# Collected data entries:
^^^^^^^^

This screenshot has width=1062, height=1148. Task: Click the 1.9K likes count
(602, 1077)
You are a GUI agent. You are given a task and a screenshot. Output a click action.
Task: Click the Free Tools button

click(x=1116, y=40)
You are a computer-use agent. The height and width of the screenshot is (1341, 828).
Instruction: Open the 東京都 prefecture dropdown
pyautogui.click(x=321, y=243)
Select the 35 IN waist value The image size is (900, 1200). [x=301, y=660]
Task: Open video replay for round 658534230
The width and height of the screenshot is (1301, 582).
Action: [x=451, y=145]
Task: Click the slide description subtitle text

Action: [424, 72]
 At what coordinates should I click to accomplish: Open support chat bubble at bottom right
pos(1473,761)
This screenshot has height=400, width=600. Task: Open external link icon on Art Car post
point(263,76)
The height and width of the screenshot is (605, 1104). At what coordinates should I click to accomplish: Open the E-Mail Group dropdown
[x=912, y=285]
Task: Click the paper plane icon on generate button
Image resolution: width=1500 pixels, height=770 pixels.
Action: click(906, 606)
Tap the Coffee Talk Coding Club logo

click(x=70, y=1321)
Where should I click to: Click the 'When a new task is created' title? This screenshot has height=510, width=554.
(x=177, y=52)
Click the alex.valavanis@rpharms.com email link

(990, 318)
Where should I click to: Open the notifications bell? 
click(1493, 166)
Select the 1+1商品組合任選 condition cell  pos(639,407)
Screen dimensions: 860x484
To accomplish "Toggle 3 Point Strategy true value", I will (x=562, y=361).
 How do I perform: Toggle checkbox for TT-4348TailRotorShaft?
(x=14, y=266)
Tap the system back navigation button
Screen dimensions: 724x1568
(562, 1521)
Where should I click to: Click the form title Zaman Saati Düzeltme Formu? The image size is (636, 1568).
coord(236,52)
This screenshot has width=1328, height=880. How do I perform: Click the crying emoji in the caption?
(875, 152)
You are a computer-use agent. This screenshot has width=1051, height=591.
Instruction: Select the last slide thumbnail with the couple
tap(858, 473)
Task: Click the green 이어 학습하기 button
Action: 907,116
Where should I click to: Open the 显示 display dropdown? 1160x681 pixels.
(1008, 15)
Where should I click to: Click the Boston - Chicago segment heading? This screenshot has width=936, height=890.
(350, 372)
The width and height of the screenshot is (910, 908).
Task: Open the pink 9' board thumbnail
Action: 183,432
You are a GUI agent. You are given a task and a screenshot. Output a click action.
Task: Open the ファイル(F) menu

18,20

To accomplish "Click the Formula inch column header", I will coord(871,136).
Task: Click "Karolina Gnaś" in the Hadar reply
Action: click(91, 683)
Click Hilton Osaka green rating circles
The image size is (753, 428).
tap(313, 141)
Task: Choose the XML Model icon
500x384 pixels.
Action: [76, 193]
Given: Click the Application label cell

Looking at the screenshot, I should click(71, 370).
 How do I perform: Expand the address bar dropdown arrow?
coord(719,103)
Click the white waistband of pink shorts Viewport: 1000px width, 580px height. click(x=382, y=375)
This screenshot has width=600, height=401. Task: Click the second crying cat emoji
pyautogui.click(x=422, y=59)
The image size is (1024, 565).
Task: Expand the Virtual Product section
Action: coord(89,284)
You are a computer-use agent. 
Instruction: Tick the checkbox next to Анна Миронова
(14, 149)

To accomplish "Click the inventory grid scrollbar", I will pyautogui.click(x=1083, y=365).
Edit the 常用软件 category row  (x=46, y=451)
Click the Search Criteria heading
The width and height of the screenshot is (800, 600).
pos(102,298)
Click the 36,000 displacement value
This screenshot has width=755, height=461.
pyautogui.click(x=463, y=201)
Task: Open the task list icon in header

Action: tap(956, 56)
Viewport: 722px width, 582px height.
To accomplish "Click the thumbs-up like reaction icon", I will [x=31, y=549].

^^^^^^^^

# What to do:
Copy each entry exactly, with nothing added or dropped.

# Completed task:
This screenshot has width=1062, height=1148. Task: Click the 1.9K likes count
(602, 1077)
You are a GUI agent. You are given a task and a screenshot. Output a click action.
Task: Click the Free Tools button

click(x=1116, y=40)
You are a computer-use agent. The height and width of the screenshot is (1341, 828).
Instruction: Open the 東京都 prefecture dropdown
pyautogui.click(x=321, y=243)
Select the 35 IN waist value The image size is (900, 1200). [x=301, y=660]
Task: Open video replay for round 658534230
The width and height of the screenshot is (1301, 582).
Action: [x=451, y=145]
Task: Click the slide description subtitle text

Action: [424, 72]
 At what coordinates should I click to accomplish: Open support chat bubble at bottom right
pos(1473,761)
This screenshot has height=400, width=600. Task: Open external link icon on Art Car post
point(263,76)
The height and width of the screenshot is (605, 1104). At what coordinates should I click to accomplish: Open the E-Mail Group dropdown
[x=912, y=285]
Task: Click the paper plane icon on generate button
Image resolution: width=1500 pixels, height=770 pixels.
Action: click(906, 606)
Tap the Coffee Talk Coding Club logo

click(x=70, y=1321)
Where should I click to: Click the 'When a new task is created' title? This screenshot has height=510, width=554.
(x=177, y=52)
Click the alex.valavanis@rpharms.com email link

(990, 318)
Where should I click to: Open the notifications bell? 
click(1493, 166)
Select the 1+1商品組合任選 condition cell  pos(639,407)
Screen dimensions: 860x484
To accomplish "Toggle 3 Point Strategy true value", I will (x=562, y=361).
 How do I perform: Toggle checkbox for TT-4348TailRotorShaft?
(x=14, y=266)
Tap the system back navigation button
Screen dimensions: 724x1568
(562, 1521)
Where should I click to: Click the form title Zaman Saati Düzeltme Formu? The image size is (636, 1568).
coord(236,52)
This screenshot has width=1328, height=880. How do I perform: Click the crying emoji in the caption?
(875, 152)
You are a computer-use agent. This screenshot has width=1051, height=591.
Instruction: Select the last slide thumbnail with the couple
tap(858, 473)
Task: Click the green 이어 학습하기 button
Action: 907,116
Where should I click to: Open the 显示 display dropdown? 1160x681 pixels.
(1008, 15)
Where should I click to: Click the Boston - Chicago segment heading? This screenshot has width=936, height=890.
(350, 372)
The width and height of the screenshot is (910, 908).
Task: Open the pink 9' board thumbnail
Action: 183,432
You are a GUI agent. You are given a task and a screenshot. Output a click action.
Task: Open the ファイル(F) menu

18,20

To accomplish "Click the Formula inch column header", I will coord(871,136).
Task: Click "Karolina Gnaś" in the Hadar reply
Action: click(91, 683)
Click Hilton Osaka green rating circles
The image size is (753, 428).
tap(313, 141)
Task: Choose the XML Model icon
500x384 pixels.
Action: [76, 193]
Given: Click the Application label cell

Looking at the screenshot, I should click(71, 370).
 How do I perform: Expand the address bar dropdown arrow?
coord(719,103)
Click the white waistband of pink shorts Viewport: 1000px width, 580px height. click(x=382, y=375)
This screenshot has width=600, height=401. Task: Click the second crying cat emoji
pyautogui.click(x=422, y=59)
The image size is (1024, 565).
Task: Expand the Virtual Product section
Action: coord(89,284)
You are a computer-use agent. 
Instruction: Tick the checkbox next to Анна Миронова
(14, 149)

To accomplish "Click the inventory grid scrollbar", I will pyautogui.click(x=1083, y=365).
Edit the 常用软件 category row  (x=46, y=451)
Click the Search Criteria heading
The width and height of the screenshot is (800, 600).
pos(102,298)
Click the 36,000 displacement value
This screenshot has width=755, height=461.
pyautogui.click(x=463, y=201)
Task: Open the task list icon in header

Action: tap(956, 56)
Viewport: 722px width, 582px height.
To accomplish "Click the thumbs-up like reaction icon", I will [x=31, y=549].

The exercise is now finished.